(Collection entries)
▽
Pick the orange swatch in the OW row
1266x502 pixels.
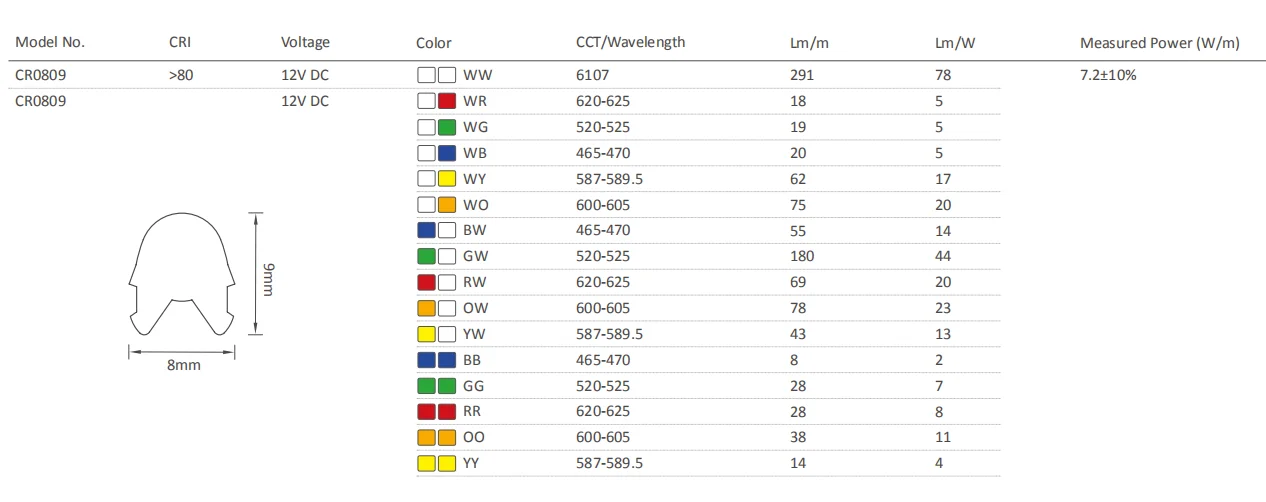[426, 308]
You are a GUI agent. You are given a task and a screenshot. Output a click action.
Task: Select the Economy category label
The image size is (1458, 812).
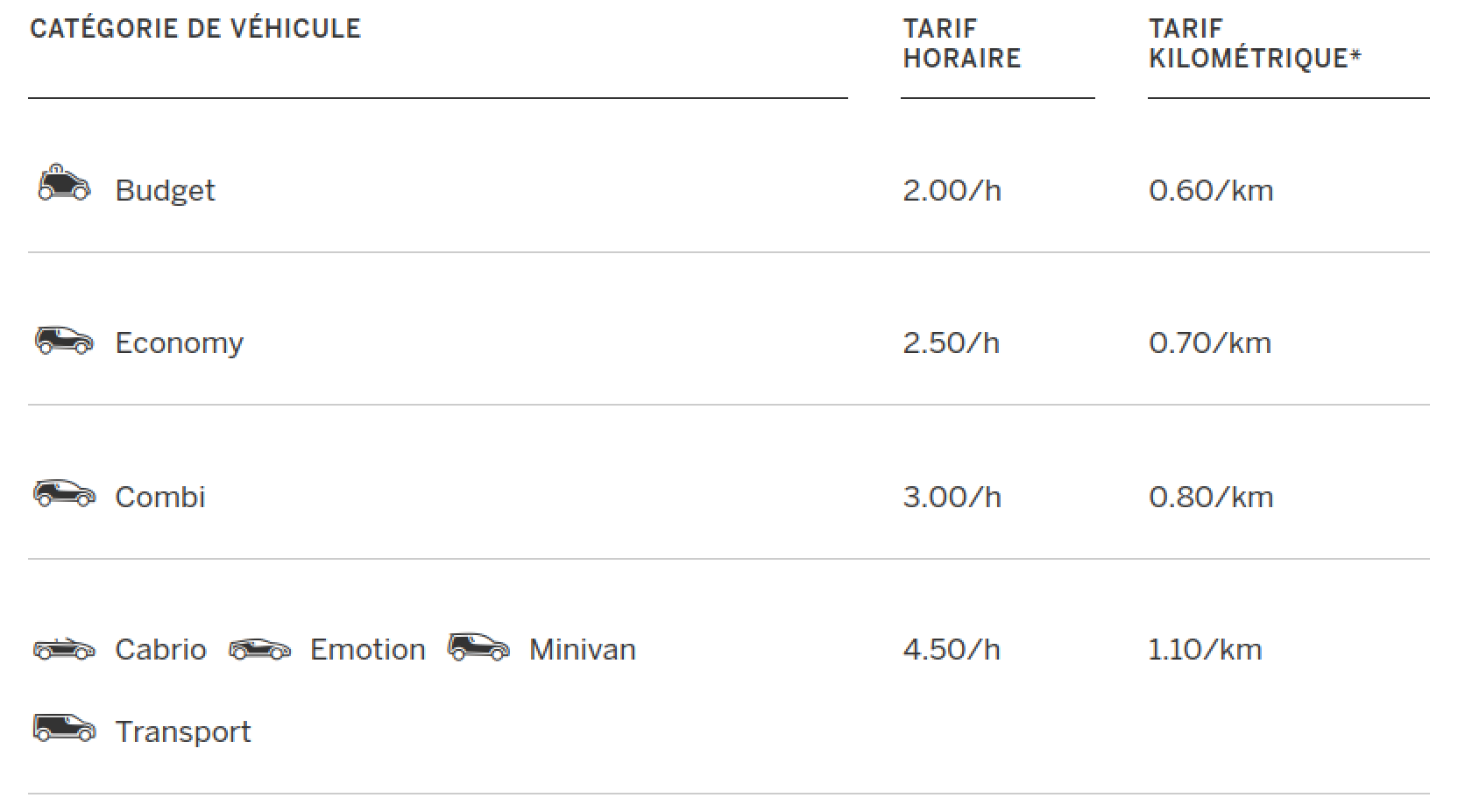[x=180, y=343]
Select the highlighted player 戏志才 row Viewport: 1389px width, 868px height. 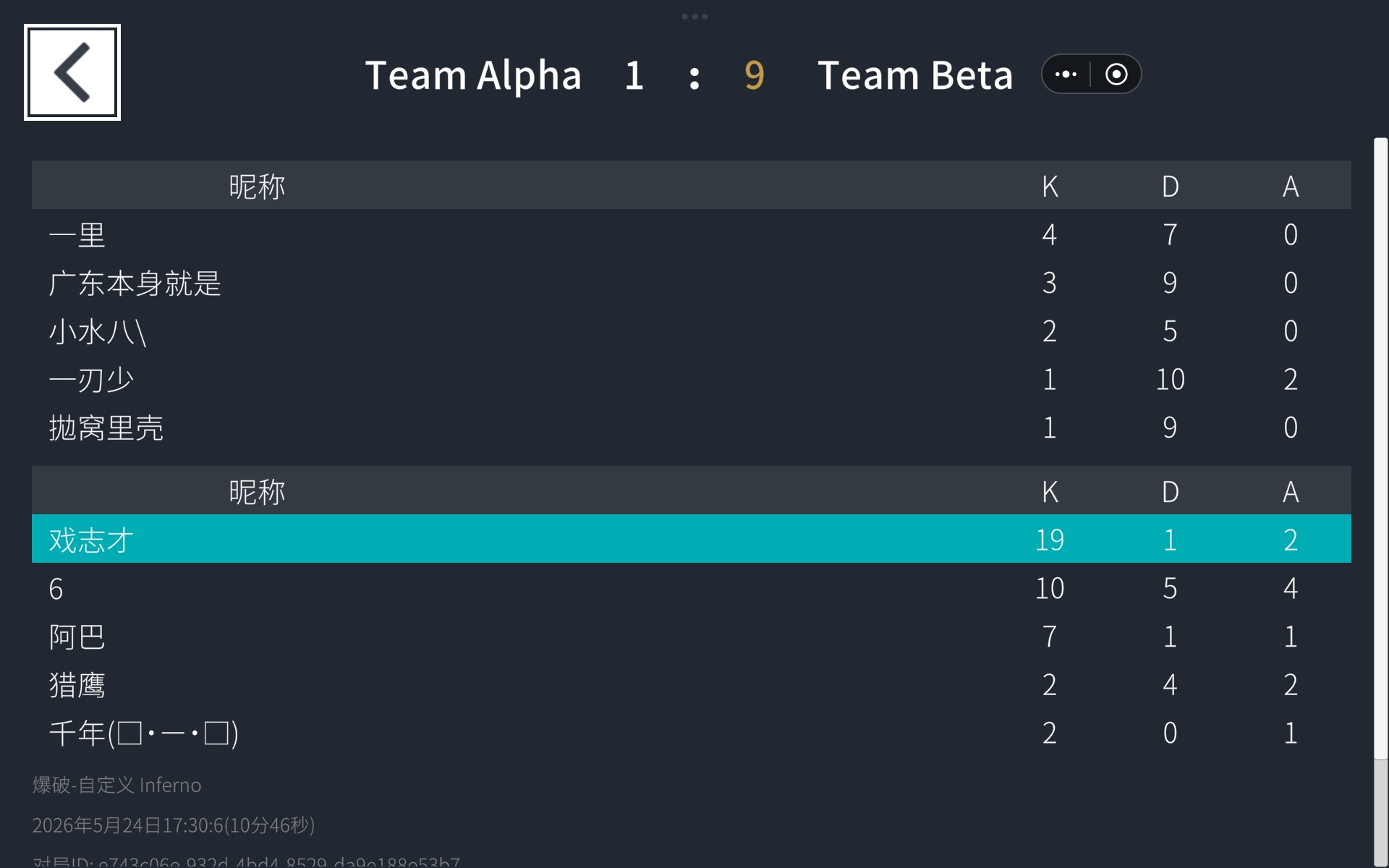(692, 539)
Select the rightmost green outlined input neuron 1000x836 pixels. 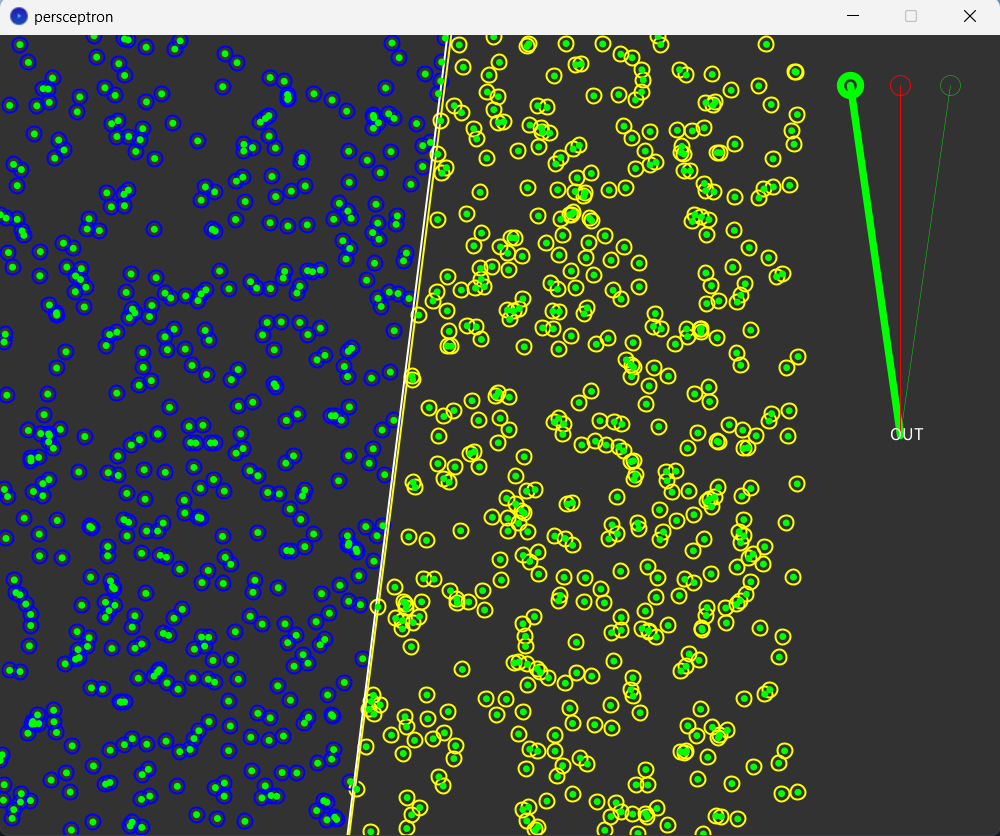[x=949, y=86]
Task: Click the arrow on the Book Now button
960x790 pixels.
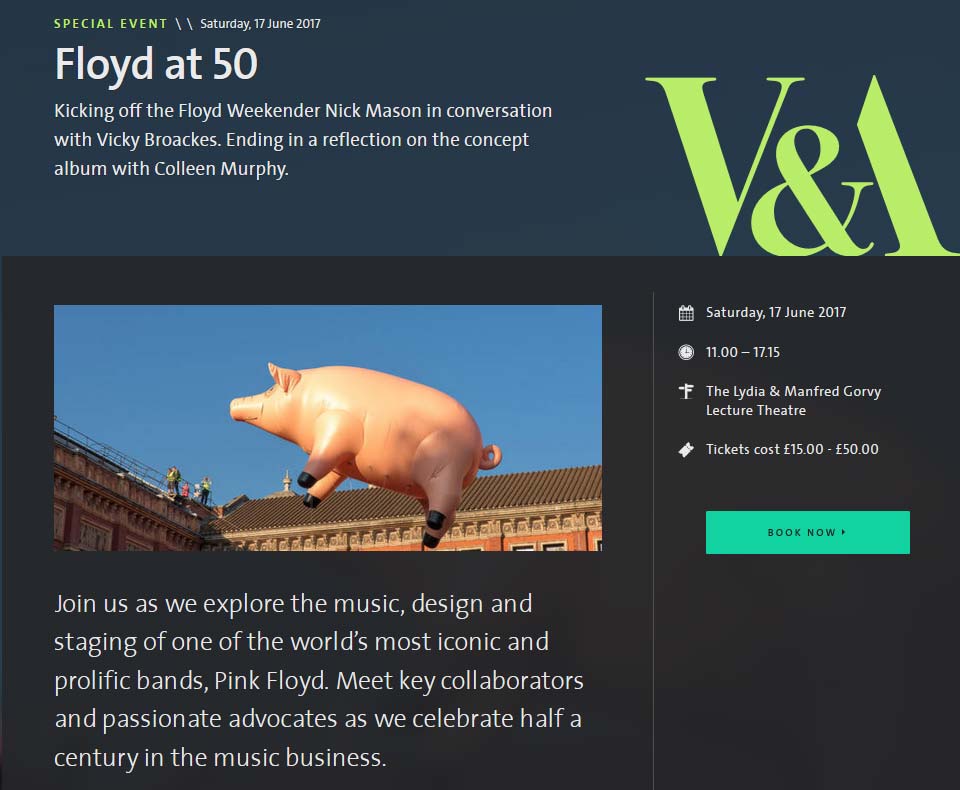Action: (844, 532)
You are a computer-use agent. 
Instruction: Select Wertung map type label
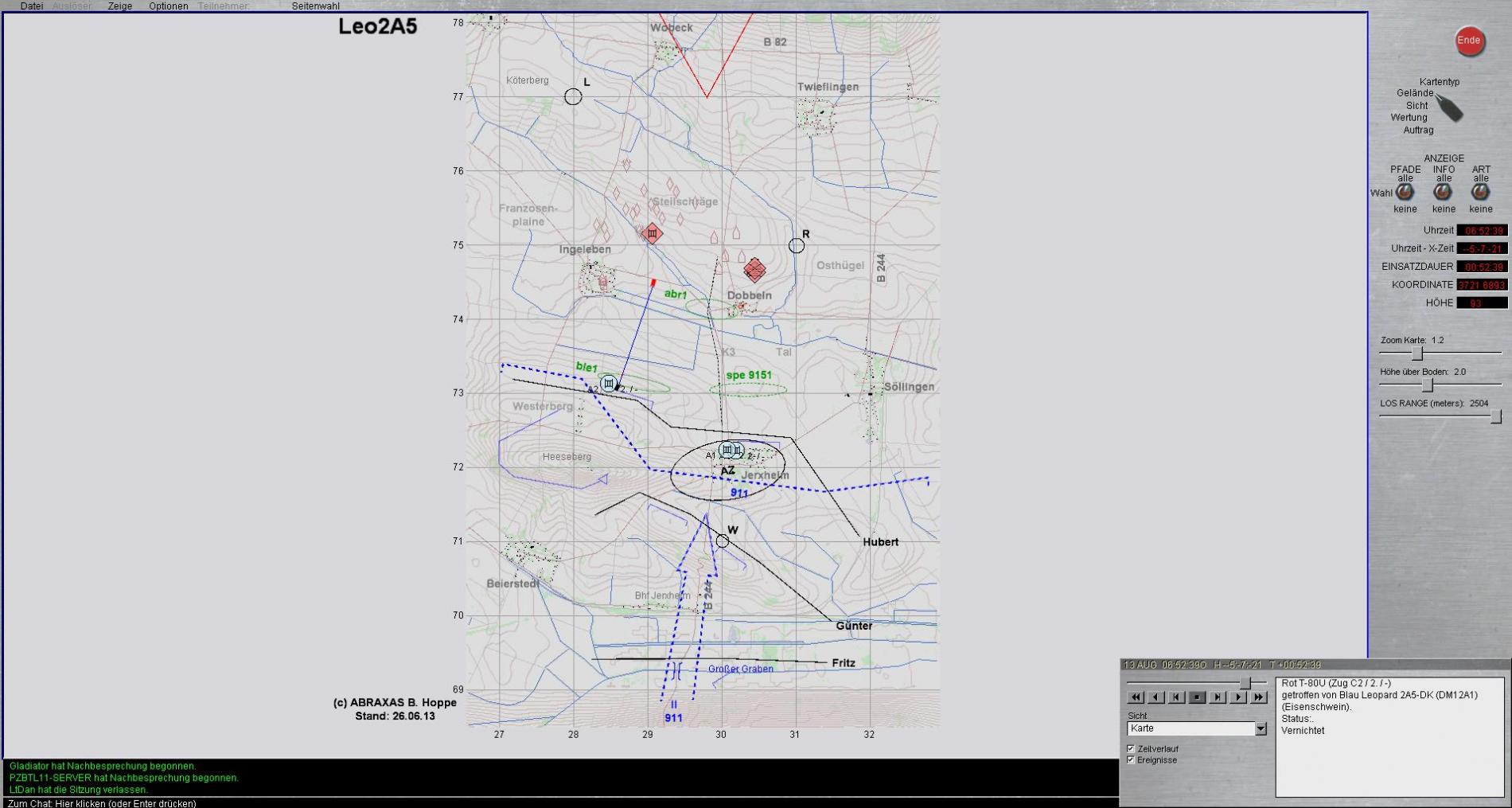(x=1409, y=118)
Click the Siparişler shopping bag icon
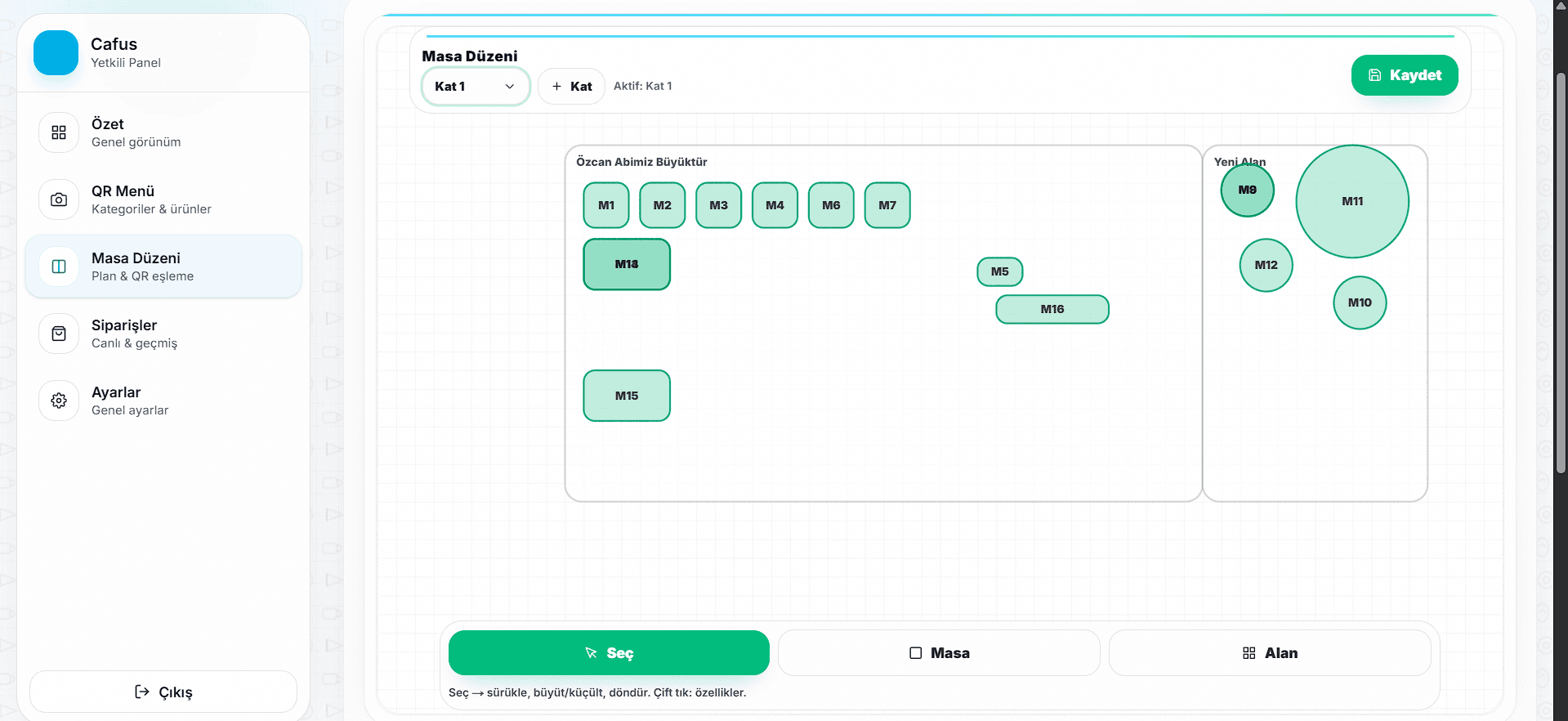 59,334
△
| INSTRUCTIONS FOR THE TASK |
In the records above, find the line with "You are a computer-use agent." and copy from it through the last line exactly, without the pictures.

| SOLUTION TO THIS TASK |
You are a computer-use agent. 
Instruction: Select Wertung map type label
(x=1409, y=118)
Click the Siparişler shopping bag icon
 59,334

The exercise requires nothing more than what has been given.